Evolution and humans: big brain size or use (Evolution)

by David Turell @, Friday, May 12, 2017, 00:39 (2600 days ago) @ dhw

DAVID: The debate is whether the brain grew big first and developed function or did the need for function drive the enlargement:

QUOTE: "Which came first, overall bigger brains or larger brain regions that control specialized behaviors? Neuroscientists have debated this question for decades, but a new Cornell University study settles the score.
"The study reports that though vertebrate brains differ in size, composition and abilities, evolution of overall brain size accounts for most of these differences, with larger brains leading to greater capabilities.
"The study of 58 species of songbirds also found that once a species evolved a larger brain, brain regions that control the beak and mouth, and the area for song, developed additional complex neural networks.
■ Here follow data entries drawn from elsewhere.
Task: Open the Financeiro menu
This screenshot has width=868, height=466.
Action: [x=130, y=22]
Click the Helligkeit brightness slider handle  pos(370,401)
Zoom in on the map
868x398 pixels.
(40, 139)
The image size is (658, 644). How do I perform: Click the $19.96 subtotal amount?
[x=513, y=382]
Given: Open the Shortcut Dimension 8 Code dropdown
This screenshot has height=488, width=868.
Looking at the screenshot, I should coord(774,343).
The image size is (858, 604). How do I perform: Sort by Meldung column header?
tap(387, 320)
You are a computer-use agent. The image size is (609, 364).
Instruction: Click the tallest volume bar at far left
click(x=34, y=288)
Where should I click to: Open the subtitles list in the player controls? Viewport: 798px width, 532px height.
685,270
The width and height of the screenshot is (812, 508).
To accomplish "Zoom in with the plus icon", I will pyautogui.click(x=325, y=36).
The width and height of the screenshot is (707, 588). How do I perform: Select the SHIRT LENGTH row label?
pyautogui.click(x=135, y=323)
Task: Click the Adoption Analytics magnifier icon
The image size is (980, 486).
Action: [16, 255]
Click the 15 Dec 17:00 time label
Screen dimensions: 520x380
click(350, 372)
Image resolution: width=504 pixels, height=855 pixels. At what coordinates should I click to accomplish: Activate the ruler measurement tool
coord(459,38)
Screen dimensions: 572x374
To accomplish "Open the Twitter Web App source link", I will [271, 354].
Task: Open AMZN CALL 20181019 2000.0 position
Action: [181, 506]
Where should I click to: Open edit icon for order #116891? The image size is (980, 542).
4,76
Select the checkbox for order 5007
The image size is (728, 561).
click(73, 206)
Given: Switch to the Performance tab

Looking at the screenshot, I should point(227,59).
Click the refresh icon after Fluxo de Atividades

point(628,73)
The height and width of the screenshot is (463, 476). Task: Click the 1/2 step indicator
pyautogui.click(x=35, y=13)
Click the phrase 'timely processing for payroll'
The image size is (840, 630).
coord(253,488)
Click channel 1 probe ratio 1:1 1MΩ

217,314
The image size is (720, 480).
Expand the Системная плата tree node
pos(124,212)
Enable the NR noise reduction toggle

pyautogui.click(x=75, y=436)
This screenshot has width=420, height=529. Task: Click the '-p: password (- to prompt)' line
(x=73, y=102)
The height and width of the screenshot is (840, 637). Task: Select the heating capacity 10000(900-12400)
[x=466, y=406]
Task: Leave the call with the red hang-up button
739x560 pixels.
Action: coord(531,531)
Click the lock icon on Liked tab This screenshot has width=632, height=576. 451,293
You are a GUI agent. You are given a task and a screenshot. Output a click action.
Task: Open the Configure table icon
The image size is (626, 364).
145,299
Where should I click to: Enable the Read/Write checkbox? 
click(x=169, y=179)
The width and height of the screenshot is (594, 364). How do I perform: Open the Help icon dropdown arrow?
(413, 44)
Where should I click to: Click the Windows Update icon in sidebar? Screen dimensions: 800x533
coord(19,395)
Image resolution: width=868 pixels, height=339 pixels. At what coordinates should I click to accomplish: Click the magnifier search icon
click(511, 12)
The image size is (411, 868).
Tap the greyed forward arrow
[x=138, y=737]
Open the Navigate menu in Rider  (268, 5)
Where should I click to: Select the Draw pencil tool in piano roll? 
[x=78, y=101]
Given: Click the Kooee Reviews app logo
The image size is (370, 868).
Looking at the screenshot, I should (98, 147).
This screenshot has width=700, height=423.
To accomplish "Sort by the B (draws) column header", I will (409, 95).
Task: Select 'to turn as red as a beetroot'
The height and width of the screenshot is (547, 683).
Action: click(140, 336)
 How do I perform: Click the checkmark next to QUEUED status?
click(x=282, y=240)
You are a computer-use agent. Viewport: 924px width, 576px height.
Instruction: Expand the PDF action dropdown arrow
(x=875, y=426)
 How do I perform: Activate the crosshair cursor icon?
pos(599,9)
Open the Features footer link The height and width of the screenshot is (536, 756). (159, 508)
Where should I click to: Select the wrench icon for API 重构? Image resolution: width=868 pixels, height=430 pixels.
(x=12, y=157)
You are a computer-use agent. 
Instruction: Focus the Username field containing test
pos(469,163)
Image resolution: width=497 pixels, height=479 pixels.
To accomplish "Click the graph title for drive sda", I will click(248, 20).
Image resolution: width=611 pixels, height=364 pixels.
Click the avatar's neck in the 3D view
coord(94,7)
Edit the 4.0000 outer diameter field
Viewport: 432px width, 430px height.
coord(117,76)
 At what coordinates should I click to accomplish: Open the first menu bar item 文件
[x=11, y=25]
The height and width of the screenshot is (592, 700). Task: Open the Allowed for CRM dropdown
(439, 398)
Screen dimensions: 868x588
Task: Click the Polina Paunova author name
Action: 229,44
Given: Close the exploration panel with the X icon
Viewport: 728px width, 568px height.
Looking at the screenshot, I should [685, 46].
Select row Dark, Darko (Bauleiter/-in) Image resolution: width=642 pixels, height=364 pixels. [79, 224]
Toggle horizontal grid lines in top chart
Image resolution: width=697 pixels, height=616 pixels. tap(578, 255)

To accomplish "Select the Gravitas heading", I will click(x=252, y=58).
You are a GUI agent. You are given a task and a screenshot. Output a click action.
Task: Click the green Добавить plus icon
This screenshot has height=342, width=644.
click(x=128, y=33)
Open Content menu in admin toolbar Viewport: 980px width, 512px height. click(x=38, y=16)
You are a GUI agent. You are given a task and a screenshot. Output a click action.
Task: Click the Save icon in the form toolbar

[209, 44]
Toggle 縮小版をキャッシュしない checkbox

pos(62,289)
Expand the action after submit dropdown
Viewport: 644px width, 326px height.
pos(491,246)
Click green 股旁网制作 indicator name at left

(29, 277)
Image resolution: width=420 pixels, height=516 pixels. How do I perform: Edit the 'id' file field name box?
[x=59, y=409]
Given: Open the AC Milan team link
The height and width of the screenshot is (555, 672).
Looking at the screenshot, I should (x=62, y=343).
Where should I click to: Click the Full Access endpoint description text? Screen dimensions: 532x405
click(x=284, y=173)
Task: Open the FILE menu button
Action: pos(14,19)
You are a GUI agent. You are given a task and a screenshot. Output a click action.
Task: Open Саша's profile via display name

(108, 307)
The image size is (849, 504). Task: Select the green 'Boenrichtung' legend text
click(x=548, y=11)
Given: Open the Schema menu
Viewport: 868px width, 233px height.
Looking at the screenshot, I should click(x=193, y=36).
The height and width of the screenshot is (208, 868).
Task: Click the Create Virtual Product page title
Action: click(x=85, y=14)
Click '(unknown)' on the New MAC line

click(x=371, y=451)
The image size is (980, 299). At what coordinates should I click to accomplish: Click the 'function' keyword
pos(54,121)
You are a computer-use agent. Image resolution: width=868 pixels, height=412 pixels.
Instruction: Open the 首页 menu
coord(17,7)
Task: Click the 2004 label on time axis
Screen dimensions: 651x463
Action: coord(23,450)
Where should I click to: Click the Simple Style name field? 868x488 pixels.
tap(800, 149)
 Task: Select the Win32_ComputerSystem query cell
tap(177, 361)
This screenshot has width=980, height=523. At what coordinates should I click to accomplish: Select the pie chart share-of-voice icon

dhw: Clearly, then, the regions controlling the beak and mouth complexified in response to a functional need. How does this support the theory that the brain grew larger before there was a functional need instead of the need driving the enlargement?

You are challenging the conclusion of the study authors?

DAVID's comment: Size first seems to be correct, with increased specialized function later. It has always been thought that the control of fire and cooking helped with the necessary energy supply to support a calorie-eating brain like ours. Now the big question. What drove the enlargement of the human brain from 400 cc. to 1,200 cc.? Nothing from natural challenges we can see.

dhw: I suggest the drive for improvement. Here is another big question for you: if you believe the enlarged brain preceded function, i.e. was the cause of the enhanced consciousness that has led to the great gulf between us and our fellow animals, how can you support dualism, the essence of which is that the immaterial mind uses the material brain, as opposed to being the product of the brain?

You are forgetting that I view the brain as a receiver of consciousness. The brain must be of a certain size and complexity before it experiences full consciousness.